Why aren’t these linear levels overloaded with, say, a full arsenal of shoulder-mounted rocket launchers, a tank rolling over another tank, or other ridiculousness that matches the irreverence of Last 15 years of the series? Is it because the writers of Volition want me to care about a whiny commander who otherwise doesn’t exist as part of normal gameplay? If this part of the game is meant to be fun or fun, I certainly didn’t get it.

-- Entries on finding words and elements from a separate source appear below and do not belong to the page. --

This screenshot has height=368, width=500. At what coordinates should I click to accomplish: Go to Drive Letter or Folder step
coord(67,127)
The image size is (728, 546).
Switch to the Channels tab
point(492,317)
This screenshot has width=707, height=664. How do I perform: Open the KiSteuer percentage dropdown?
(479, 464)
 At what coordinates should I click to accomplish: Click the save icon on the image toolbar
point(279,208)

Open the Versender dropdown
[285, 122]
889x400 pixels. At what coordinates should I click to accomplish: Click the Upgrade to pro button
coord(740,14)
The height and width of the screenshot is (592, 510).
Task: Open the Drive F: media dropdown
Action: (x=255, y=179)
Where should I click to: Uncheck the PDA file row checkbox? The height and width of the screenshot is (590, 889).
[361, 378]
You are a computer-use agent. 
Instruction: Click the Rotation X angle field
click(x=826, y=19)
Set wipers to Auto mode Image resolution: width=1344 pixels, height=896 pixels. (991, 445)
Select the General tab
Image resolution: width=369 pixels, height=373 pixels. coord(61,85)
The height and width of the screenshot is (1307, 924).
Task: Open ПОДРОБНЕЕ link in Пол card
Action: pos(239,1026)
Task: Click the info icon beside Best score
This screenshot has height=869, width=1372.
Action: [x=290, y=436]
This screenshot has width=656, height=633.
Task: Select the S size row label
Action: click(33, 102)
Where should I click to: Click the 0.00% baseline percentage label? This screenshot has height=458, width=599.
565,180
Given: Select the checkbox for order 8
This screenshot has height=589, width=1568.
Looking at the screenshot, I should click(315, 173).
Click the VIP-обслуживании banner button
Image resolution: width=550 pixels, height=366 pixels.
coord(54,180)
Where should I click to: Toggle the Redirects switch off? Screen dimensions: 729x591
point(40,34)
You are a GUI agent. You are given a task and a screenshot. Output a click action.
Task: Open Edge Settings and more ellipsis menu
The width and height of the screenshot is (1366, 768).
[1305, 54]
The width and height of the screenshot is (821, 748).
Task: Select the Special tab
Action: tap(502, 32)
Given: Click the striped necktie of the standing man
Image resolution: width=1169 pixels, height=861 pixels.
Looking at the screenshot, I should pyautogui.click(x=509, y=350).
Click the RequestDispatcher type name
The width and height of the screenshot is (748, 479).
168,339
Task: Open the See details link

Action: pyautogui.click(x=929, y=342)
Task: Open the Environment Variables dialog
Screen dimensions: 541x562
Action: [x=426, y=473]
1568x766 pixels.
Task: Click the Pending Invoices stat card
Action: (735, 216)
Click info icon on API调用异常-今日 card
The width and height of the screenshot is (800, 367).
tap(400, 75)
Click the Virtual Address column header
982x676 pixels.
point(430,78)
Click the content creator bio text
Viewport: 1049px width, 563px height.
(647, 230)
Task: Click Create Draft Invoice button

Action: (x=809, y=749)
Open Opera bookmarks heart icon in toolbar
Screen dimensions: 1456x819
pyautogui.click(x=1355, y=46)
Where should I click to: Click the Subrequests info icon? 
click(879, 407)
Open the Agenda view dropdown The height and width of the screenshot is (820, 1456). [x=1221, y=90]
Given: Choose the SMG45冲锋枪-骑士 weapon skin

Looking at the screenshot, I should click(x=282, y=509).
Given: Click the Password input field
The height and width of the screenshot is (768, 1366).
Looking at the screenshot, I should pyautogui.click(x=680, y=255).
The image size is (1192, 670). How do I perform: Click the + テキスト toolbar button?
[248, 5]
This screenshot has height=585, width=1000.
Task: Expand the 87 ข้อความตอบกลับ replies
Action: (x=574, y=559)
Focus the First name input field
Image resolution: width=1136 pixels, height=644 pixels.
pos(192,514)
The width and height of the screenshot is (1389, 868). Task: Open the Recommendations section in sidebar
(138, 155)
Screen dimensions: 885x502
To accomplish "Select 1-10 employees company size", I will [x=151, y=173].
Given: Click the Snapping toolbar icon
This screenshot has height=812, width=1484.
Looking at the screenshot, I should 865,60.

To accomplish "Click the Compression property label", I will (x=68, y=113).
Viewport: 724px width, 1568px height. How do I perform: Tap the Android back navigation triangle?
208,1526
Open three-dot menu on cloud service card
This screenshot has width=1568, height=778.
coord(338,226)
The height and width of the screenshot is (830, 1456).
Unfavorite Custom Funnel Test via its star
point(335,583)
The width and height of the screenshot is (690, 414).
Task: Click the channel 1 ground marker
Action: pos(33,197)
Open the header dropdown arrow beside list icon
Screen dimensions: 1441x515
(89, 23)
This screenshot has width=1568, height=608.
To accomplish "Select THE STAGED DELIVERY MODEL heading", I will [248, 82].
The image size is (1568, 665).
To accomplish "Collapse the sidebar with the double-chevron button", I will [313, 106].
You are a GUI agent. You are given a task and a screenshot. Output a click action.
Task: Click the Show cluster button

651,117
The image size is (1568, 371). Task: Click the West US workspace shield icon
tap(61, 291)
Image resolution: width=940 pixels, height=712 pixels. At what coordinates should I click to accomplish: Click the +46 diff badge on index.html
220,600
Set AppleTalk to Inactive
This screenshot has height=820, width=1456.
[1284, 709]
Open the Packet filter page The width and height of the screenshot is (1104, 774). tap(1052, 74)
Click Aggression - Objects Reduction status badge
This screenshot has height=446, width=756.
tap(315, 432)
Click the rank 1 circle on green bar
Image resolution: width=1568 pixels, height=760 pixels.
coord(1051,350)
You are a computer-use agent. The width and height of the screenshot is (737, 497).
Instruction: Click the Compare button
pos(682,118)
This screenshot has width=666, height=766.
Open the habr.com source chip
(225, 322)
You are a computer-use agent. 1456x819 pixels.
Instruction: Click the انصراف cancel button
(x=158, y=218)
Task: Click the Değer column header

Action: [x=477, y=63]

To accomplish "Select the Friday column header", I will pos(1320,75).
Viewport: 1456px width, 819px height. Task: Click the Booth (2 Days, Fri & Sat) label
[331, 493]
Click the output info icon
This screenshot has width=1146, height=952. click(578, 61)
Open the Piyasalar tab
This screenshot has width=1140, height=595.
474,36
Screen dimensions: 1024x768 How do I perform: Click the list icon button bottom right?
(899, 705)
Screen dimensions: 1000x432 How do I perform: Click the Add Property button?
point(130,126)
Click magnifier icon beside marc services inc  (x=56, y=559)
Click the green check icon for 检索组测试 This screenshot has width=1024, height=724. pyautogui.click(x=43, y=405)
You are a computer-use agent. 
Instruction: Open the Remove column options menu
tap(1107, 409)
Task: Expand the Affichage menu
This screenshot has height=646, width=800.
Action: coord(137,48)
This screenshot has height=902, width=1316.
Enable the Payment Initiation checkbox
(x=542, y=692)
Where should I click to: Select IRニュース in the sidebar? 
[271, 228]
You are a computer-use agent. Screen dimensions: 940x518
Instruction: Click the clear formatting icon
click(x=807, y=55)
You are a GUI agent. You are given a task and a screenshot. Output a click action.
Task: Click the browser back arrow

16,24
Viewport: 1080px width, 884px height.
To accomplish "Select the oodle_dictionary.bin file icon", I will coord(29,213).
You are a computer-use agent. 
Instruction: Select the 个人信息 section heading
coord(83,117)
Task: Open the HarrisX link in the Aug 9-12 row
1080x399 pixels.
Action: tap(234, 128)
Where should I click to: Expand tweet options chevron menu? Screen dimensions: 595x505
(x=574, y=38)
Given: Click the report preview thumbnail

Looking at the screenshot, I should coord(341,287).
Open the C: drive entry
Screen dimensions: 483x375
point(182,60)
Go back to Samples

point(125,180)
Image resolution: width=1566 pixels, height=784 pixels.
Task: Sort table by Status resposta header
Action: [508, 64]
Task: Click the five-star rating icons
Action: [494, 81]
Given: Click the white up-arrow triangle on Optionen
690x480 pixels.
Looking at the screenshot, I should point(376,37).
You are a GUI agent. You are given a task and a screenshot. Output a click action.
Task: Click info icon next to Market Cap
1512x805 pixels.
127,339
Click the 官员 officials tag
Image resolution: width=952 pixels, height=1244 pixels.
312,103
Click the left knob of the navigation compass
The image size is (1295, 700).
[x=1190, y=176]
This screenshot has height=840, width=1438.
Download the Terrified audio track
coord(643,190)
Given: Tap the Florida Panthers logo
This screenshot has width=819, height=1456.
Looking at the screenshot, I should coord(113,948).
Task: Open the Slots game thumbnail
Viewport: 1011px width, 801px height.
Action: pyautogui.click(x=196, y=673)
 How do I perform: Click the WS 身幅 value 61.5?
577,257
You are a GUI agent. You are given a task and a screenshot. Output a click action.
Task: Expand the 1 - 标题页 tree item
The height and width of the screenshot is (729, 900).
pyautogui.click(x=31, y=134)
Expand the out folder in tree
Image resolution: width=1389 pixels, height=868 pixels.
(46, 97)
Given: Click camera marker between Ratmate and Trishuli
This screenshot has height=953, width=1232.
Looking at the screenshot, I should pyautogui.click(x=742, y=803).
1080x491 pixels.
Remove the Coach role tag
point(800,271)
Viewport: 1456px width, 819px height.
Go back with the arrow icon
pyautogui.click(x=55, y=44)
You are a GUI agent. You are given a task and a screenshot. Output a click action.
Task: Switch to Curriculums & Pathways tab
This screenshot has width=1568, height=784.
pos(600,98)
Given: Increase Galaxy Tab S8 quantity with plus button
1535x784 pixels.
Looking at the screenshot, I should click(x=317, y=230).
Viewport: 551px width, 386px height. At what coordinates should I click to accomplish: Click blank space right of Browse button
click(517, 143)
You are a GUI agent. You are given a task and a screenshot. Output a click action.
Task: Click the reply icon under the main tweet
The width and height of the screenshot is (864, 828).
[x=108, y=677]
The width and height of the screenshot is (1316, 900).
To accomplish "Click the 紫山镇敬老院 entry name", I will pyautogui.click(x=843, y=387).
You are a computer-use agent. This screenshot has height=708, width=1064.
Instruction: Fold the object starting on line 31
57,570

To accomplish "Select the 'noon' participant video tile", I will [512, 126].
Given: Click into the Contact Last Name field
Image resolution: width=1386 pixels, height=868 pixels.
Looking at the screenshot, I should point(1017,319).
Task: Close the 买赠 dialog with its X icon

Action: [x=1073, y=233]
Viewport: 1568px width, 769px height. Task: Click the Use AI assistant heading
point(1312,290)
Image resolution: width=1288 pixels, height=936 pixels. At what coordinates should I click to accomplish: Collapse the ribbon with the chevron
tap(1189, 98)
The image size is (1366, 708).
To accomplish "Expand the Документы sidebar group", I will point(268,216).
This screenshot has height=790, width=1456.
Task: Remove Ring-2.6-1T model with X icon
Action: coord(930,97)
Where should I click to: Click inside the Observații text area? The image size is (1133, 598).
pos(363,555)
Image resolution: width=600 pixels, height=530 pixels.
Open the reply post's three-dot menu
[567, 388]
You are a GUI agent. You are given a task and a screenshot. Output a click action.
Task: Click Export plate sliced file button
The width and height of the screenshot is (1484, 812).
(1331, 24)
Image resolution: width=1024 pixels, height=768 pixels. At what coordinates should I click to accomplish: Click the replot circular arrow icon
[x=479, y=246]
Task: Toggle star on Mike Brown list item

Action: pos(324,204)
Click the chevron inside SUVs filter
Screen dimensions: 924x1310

Les meilleurs moments comiques du jeu ressemblent aux moments maladroits et maladroits de films comme <em>Bottle Rocket</em>but without advancing the schtick in any way.” src=”https://cdn.arstechnica.net/wp-content/uploads/2022/08/Saints-Row-criminals-980×551.png” width=”980″ height=”551″/><figcaption class=
Enlarge / The game’s best comedic moments resemble the awkward, awkward moments of movies like bottle rocketbut without advancing the schtick in any way.

This series of missions ends abruptly, with little clarity as to why your black-ops workload disappeared. Instead, your housemates have trouble with local gangs in the fictional version of this Las Vegas game, dubbed Santo Ileso, and your answer is to start your own gang. There’s more intrigue at this point about each regional gang’s interests clashing with each other, but without any memorable key figures in each territory, the conceit falls flat. Your housemates are the best characters in the game, at least, but they’re underutilized and their chatter is relegated to moments when gunfire erupts, rendering everything they’re talking about indistinguishable. (After completing an assignment, a housemate, who works as a DJ between two crime sprees, speaks out loud about his own social media posts, saying “blessed hashtag” without any sense of irony.)